#### Предложенный отрывок:
Так как Другой предполагает одновременно и некую реальную объективную сущность, и одновременно некий образ в оптике общественности (массовый зритель), субъектов (режиссер, частный зритель и даже герой), институций (государство, корпорация) — концепция мифа как концепция вторичных семиотических систем подходит для описания Другого в семиотическом отношении.

Следует напомнить, что, следуя М. Бахтину, мы осознаем семиотический образ, который исследуем как всецелостно зависимый от культурной коммуникации, положения субъекта-интерпретатора в истории.[6] Именно поэтому нам необходимо некоторое философо-культурологическое подкрепление выделяемых образов вне кинематографа, показательное перенесение культурных мифов в плоскость экрана, где эти культурные мифы находят свое ясное выражение семиотически. Таким образом, мы полагаем, что кинематограф выступает как ретранслятор мифологем на экране.

В следующем параграфе будет рассмотрен мифологический аспект другого как семиотическое выражение инаковости в культуре.

Мифологии Другого как выражения инаковости

«Миф — это коммуникативная система, сообщение» [7]

Буквально, вторичная языковая система, семиотическая, в частности, надстроенная над неким реальным образом. Как было уже сказано, миф предполагает в том числе визуальную репрезентацию Другого или попросту семиотическую. Конструирование другого знаково происходит по определенным закономерным стратегиям.

Следует отметить, что при выявлении основных семиотических сообщений образа Другого мы будем исходить из классической трехэлементной структуры знака: означаемое, означающее, сам знак как синтез двух элементов. Причем означаемое распадается на денотат (то, к чему знак отсылает) и десигнат-коннотат (концептуальное наполнение знака, сопутствующие смыслы) . Причем мы будем пользоваться и некоторыми наработками из классификации знаков Ч. Пирса.

Так Ролан Барт говорит:

«Значит, мифом может быть всё? Да, я считаю так, ибо наш мир бесконечно суггестивен. Любой предмет этого мира может из замкнуто-немого существования перейти в состояние слова, открыться для усвоения обществом — ведь никакой закон, ни природный, ни иной, не запрещает нам говорить о чём угодно» [5]

То есть суггестивность материи, способность мифологизации обществом может быть применена к чему угодно, особенно, к образу Другого, который сам по себе может быть представлен только в виде мифологемы. Другой должен быть артикулирован как другой, репрезентован знаковой системой, которая скрывает реальную сущность другого — реальная сущность недоступна.

#### Представленные данные:
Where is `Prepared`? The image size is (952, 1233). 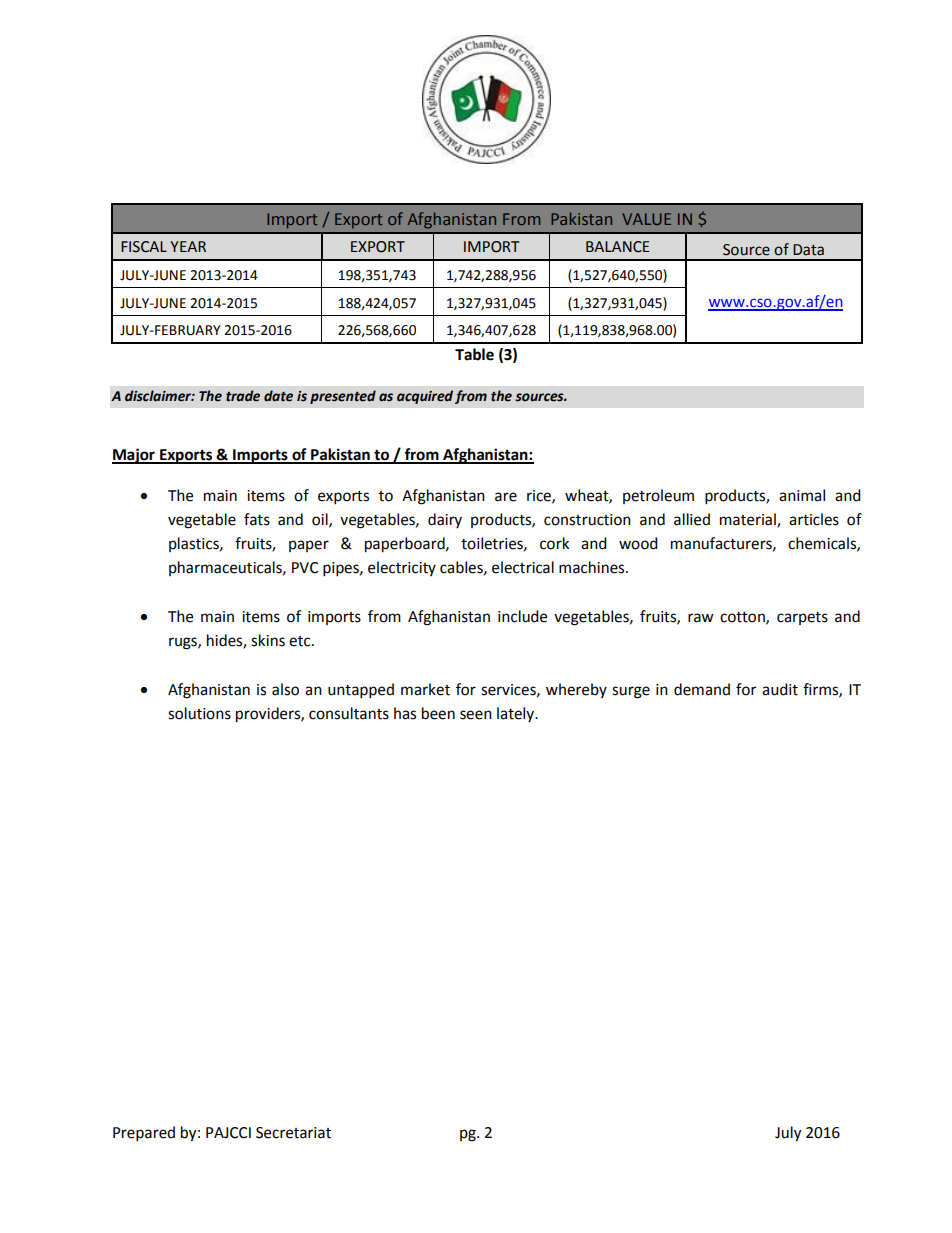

#### Условие задания:
Продолжите отрывок о семиотике образа Другого, начав сразу после его последнего предложения. Строки выше здесь не понадобятся.

#### Письменный ответ:
Первое формальное отличие простого мистифицированного образа от мистифицированного образа Другого заключено в условии. Мистифицированный образ Другого должен быть стигматизирован или прояснен в родовых понятиях. Такая стигматизация может быть выражена прямо, путем прямой предикации, присоединения к роду, при помощи знака, выполняющего чисто функцию ссылки (соц. группа, вид и т.д.) или косвенно, путем ретрансляции мифа коннотативно. Т.е стигматизация может быть проведена как при помощи одного знака, выполняющего функцию денотации, так и коннотативным сообщением самого образа.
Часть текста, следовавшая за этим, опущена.